== INFORMATION PROVIDED ==

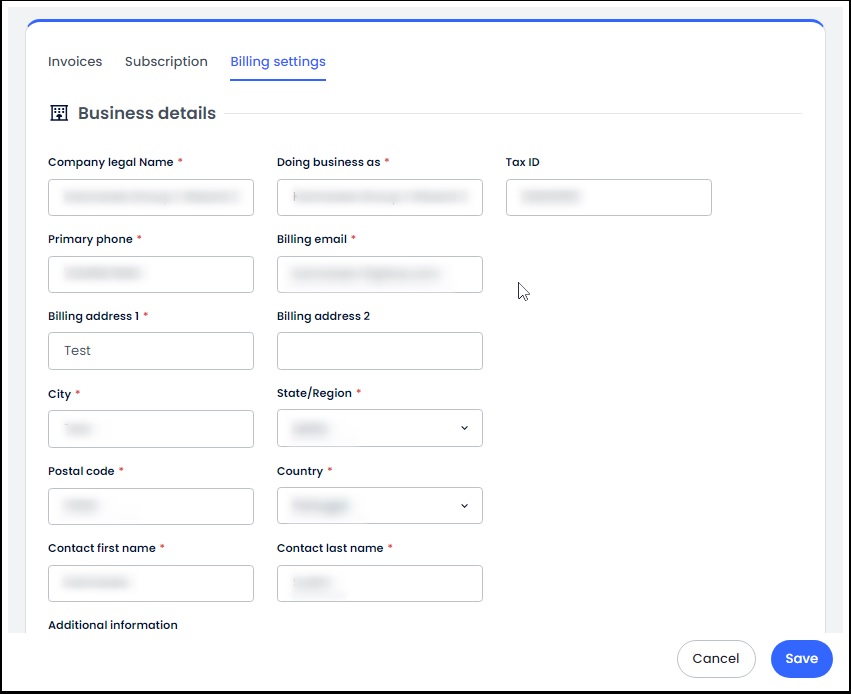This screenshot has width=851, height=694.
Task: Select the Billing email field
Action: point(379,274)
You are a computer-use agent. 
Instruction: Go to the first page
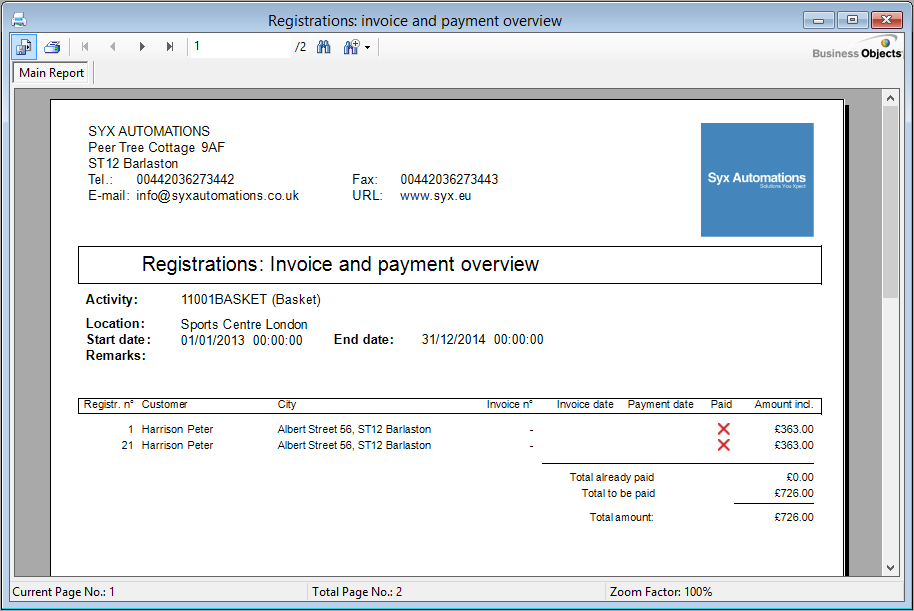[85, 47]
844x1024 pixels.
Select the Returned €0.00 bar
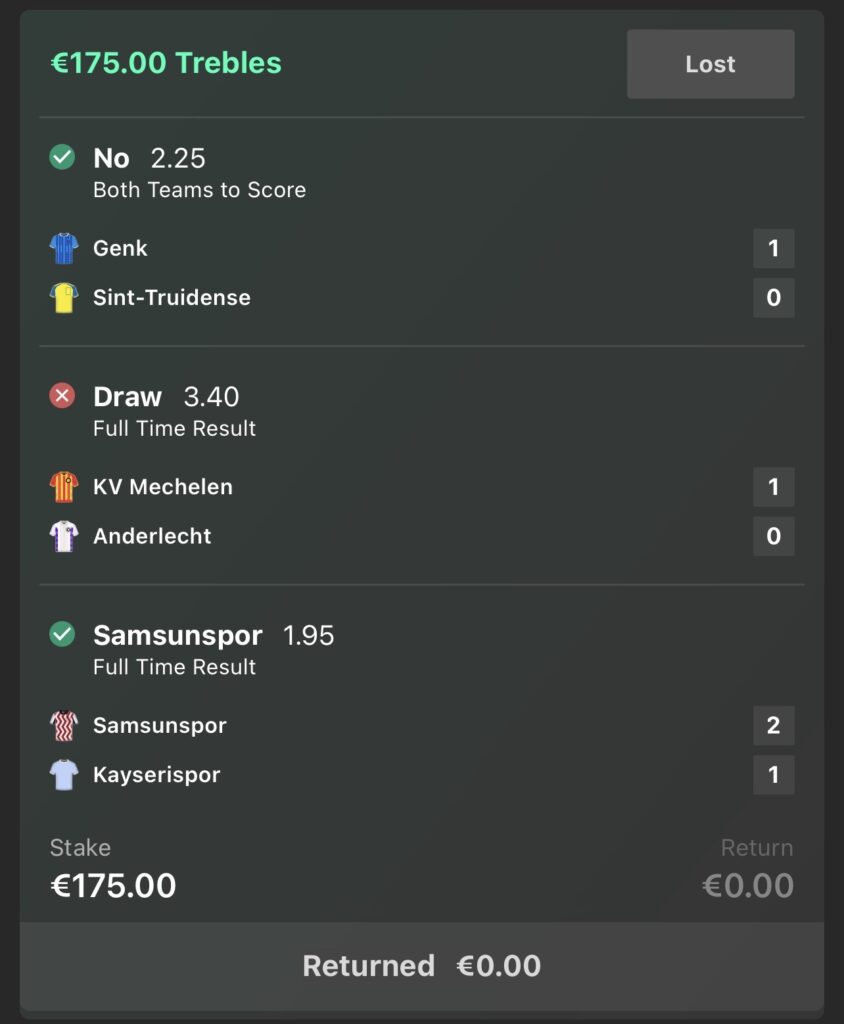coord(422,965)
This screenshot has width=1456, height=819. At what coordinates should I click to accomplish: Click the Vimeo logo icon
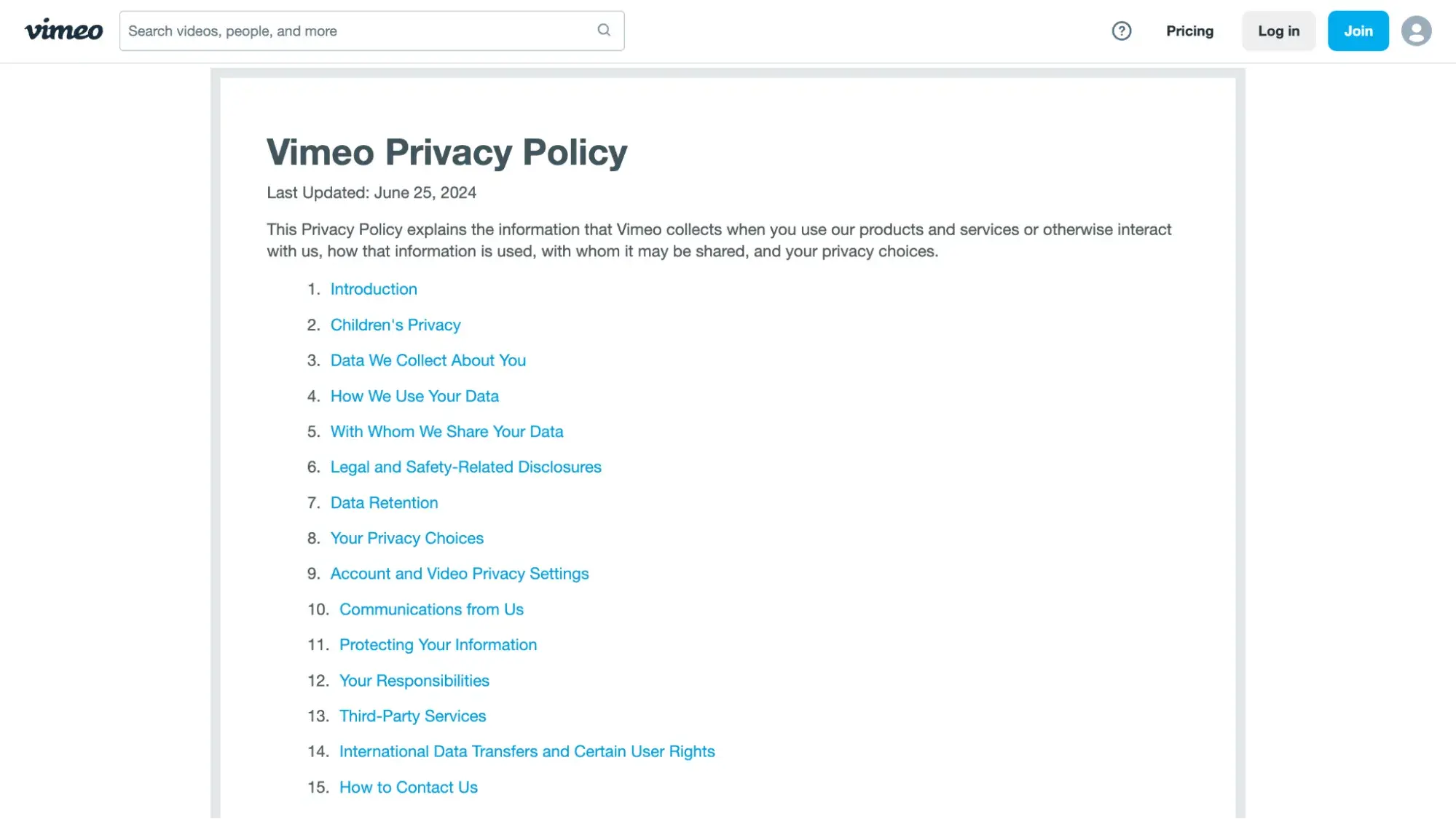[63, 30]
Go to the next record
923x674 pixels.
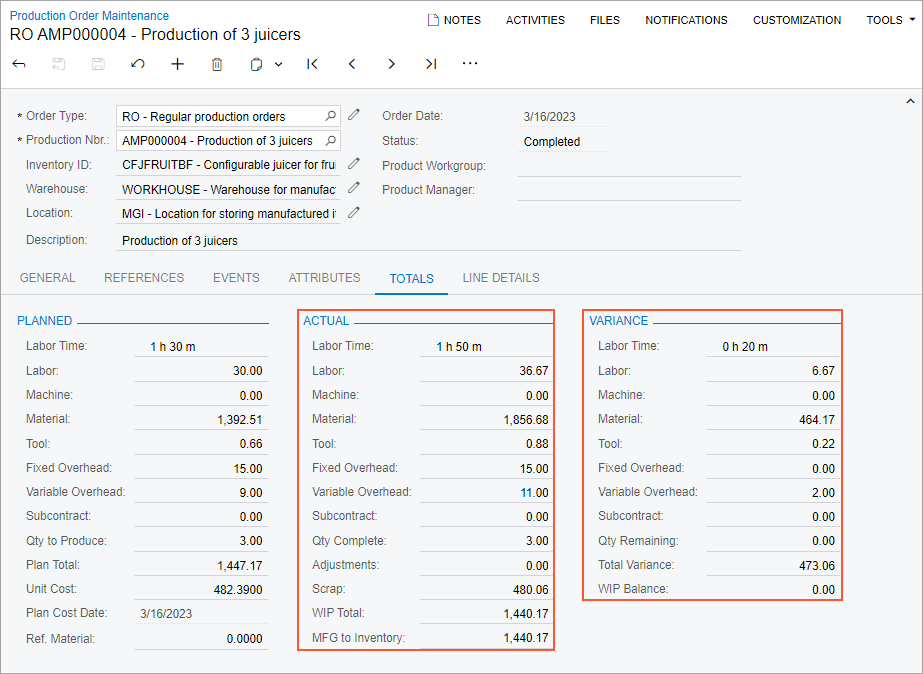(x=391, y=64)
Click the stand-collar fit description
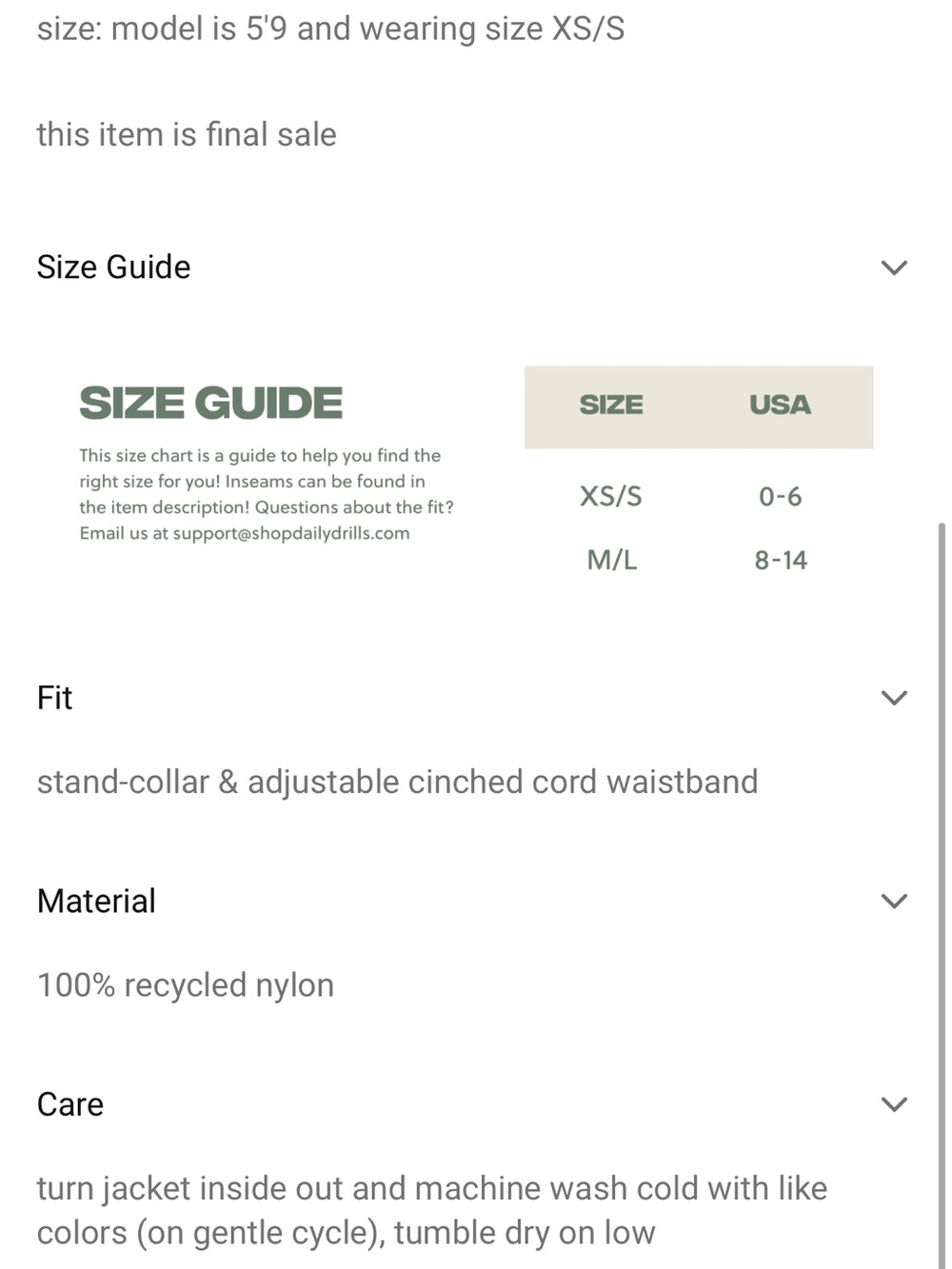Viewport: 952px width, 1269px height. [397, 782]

== DESCRIPTION OF THE TASK ==
From the line holding "Select the Returned €0.00 bar" down to the final line of the entries above, print every line exactly. Pictures do not go in.

== SOLUTION BELOW ==
Select the Returned €0.00 bar
coord(422,965)
This screenshot has width=1456, height=819. At what coordinates should I click to accomplish: Click the Vimeo logo icon
[63, 30]
Go to the next record
923x674 pixels.
(x=391, y=64)
Click the stand-collar fit description
Viewport: 952px width, 1269px height. [397, 782]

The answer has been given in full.